En los Hechos de los Apóstoles se proclama muchas veces que “Dios ha resucitado a Jesús...» (2, 24. 32; 3, 15. 26, etc.), pero se habla también en sentido activo de la resurrección de Jesús (cf. 10, 41), y en esta perspectiva se resume la predicación de Pablo en la sinagoga de Tesalónica, donde “basándose en las Escrituras demuestra que “ Cristo tenía que padecer y resucitar de entre los muertos...” (Ch 17, 3).

De este conjunto de textos emerge el carácter trinitario de la resurrección de Cristo, que es “obra común” del Padre y del Hijo y del Espíritu Santo, y, por lo tanto, incluye en sí el misterio mismo de Dios.

7. La expresión “según las Escrituras”, que se encuentra en la Primera Carta a los Corintios (15, 3-4) y en el Símbolo niceno-constantinopolitano, pone de relieve el carácter escatológico del suceso de la resurrección de Cristo, en el cual se cumplen los anuncios del Antiguo Testamento. El mismo Jesús, según Lucas, hablando de su pasión y de su gloria con los dos discípulos de Emaús, los recrimina por ser tardos de corazón “para creer todo lo que dijeron los profetas», y después, “empezando por Moisés y continuando por todos los profetas, les explicó lo que había sobre él en todas las Escrituras” (Lc 24,26-27). Lo mismo sucedió durante el último encuentro con los Apóstoles, a quienes dijo: “Estas son aquellas palabras mías que os hablé cuando todavía estaba con vosotros: “Es necesario que se cumpla todo lo que está escrito en la Ley de Moisés, en los Profetas y en los Salmos acerca de mí”. Y, entonces, abrió su inteligencia para que comprendieran las Escrituras, y les dijo: Así está escrito que el Cristo padeciera y resucitara de entre los Muertos al tercer día, y se predicara en su nombre la conversión para el perdón de los pecados a todas las naciones, empezando desde Jerusalén...” (Lc 24,44-48).

* * * *

### SOLICITUD 1
Reescribe como una lista JSON de cadenas, una por cada línea y sin incluir las líneas en blanco, el tramo de los registros que comienza con la línea que contiene "The height and width of the screenshot is (563, 1000)." y termina con la línea que contiene "point(146,636)", ambas incluidas.

(Entradas sobre dónde aparecen los elementos)
* * * *

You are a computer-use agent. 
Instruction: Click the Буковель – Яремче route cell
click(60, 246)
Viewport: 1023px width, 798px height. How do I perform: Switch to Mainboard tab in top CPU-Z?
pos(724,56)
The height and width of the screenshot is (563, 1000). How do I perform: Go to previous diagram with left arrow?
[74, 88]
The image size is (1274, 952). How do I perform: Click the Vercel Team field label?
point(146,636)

* * * *

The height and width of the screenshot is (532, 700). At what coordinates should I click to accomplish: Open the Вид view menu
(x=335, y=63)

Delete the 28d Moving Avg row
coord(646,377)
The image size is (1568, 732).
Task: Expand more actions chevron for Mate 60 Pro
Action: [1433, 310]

* * * *

### SOLICITUD 2
Según el pasaje sobre la resurrección de Cristo, ¿por qué esa resurrección incluye en sí el misterio mismo de Dios?

### RESPUESTA 1
[
  "The height and width of the screenshot is (563, 1000). How do I perform: Go to previous diagram with left arrow?",
  "[74, 88]",
  "The image size is (1274, 952). How do I perform: Click the Vercel Team field label?",
  "point(146,636)"
]

### RESPUESTA 2
La resurrección de Cristo es «obra común» del Padre, del Hijo y del Espíritu Santo, y de ahí surge su carácter trinitario. Por lo tanto, incluye en sí el misterio mismo de Dios.